WHAT IS REQUIRED: Go through the records below and write each one out again unchanged.

= = = = = = =

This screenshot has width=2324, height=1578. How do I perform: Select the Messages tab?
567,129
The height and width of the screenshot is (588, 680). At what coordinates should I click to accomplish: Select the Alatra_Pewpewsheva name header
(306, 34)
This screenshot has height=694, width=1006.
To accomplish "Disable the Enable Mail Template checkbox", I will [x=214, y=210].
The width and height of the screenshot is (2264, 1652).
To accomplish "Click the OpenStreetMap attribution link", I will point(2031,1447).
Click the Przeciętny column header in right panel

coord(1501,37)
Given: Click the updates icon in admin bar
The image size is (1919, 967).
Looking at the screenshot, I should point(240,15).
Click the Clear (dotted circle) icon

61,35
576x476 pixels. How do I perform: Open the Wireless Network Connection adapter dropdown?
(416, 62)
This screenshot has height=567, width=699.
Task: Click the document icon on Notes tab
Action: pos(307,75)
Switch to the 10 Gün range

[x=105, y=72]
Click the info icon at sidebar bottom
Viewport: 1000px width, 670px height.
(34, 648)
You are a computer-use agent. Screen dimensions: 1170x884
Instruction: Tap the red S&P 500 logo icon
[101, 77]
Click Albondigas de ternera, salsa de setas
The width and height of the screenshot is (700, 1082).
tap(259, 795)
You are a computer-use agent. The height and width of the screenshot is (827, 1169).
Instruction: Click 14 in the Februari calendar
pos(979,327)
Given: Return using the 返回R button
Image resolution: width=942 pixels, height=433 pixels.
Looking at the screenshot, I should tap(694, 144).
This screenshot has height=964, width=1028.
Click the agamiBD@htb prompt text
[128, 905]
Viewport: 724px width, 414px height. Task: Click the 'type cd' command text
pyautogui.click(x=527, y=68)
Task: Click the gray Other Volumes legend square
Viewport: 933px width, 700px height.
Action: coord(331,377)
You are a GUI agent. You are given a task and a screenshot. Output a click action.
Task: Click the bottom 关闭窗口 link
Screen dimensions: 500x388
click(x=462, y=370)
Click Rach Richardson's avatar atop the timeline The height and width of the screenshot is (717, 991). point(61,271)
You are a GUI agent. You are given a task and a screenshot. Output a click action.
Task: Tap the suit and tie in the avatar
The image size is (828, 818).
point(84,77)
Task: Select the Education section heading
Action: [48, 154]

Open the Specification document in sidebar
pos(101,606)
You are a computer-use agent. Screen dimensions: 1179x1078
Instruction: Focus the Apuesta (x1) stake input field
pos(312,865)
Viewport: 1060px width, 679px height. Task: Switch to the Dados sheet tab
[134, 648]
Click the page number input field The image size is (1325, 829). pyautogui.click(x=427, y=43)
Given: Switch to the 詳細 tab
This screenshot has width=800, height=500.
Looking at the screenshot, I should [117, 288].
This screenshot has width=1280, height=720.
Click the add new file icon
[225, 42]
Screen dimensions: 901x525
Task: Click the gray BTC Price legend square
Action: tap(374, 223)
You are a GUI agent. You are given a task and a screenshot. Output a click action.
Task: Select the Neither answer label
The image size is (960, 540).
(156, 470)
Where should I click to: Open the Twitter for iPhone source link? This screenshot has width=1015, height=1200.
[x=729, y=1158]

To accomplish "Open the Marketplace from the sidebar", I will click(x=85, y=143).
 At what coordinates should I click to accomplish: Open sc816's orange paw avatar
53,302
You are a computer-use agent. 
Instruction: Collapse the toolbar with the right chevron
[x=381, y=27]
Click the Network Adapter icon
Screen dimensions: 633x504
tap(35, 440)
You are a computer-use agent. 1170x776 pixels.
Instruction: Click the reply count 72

= = = = = = =

SOLUTION FOR THIS TASK:
This screenshot has width=2324, height=1578. How do I perform: Select the Messages tab?
567,129
The height and width of the screenshot is (588, 680). At what coordinates should I click to accomplish: Select the Alatra_Pewpewsheva name header
(306, 34)
This screenshot has height=694, width=1006.
To accomplish "Disable the Enable Mail Template checkbox", I will [x=214, y=210].
The width and height of the screenshot is (2264, 1652).
To accomplish "Click the OpenStreetMap attribution link", I will point(2031,1447).
Click the Przeciętny column header in right panel

coord(1501,37)
Given: Click the updates icon in admin bar
The image size is (1919, 967).
Looking at the screenshot, I should point(240,15).
Click the Clear (dotted circle) icon

61,35
576x476 pixels. How do I perform: Open the Wireless Network Connection adapter dropdown?
(416, 62)
This screenshot has height=567, width=699.
Task: Click the document icon on Notes tab
Action: pos(307,75)
Switch to the 10 Gün range

[x=105, y=72]
Click the info icon at sidebar bottom
Viewport: 1000px width, 670px height.
(34, 648)
You are a computer-use agent. Screen dimensions: 1170x884
Instruction: Tap the red S&P 500 logo icon
[101, 77]
Click Albondigas de ternera, salsa de setas
The width and height of the screenshot is (700, 1082).
tap(259, 795)
You are a computer-use agent. The height and width of the screenshot is (827, 1169).
Instruction: Click 14 in the Februari calendar
pos(979,327)
Given: Return using the 返回R button
Image resolution: width=942 pixels, height=433 pixels.
Looking at the screenshot, I should tap(694, 144).
This screenshot has height=964, width=1028.
Click the agamiBD@htb prompt text
[128, 905]
Viewport: 724px width, 414px height. Task: Click the 'type cd' command text
pyautogui.click(x=527, y=68)
Task: Click the gray Other Volumes legend square
Viewport: 933px width, 700px height.
Action: coord(331,377)
You are a GUI agent. You are given a task and a screenshot. Output a click action.
Task: Click the bottom 关闭窗口 link
Screen dimensions: 500x388
click(x=462, y=370)
Click Rach Richardson's avatar atop the timeline The height and width of the screenshot is (717, 991). point(61,271)
You are a GUI agent. You are given a task and a screenshot. Output a click action.
Task: Tap the suit and tie in the avatar
The image size is (828, 818).
point(84,77)
Task: Select the Education section heading
Action: [48, 154]

Open the Specification document in sidebar
pos(101,606)
You are a computer-use agent. Screen dimensions: 1179x1078
Instruction: Focus the Apuesta (x1) stake input field
pos(312,865)
Viewport: 1060px width, 679px height. Task: Switch to the Dados sheet tab
[134, 648]
Click the page number input field The image size is (1325, 829). pyautogui.click(x=427, y=43)
Given: Switch to the 詳細 tab
This screenshot has width=800, height=500.
Looking at the screenshot, I should [117, 288].
This screenshot has width=1280, height=720.
Click the add new file icon
[225, 42]
Screen dimensions: 901x525
Task: Click the gray BTC Price legend square
Action: tap(374, 223)
You are a GUI agent. You are given a task and a screenshot. Output a click action.
Task: Select the Neither answer label
The image size is (960, 540).
(156, 470)
Where should I click to: Open the Twitter for iPhone source link? This screenshot has width=1015, height=1200.
[x=729, y=1158]

To accomplish "Open the Marketplace from the sidebar", I will click(x=85, y=143).
 At what coordinates should I click to accomplish: Open sc816's orange paw avatar
53,302
You are a computer-use agent. 
Instruction: Collapse the toolbar with the right chevron
[x=381, y=27]
Click the Network Adapter icon
Screen dimensions: 633x504
tap(35, 440)
You are a computer-use agent. 1170x776 pixels.
Instruction: Click the reply count 72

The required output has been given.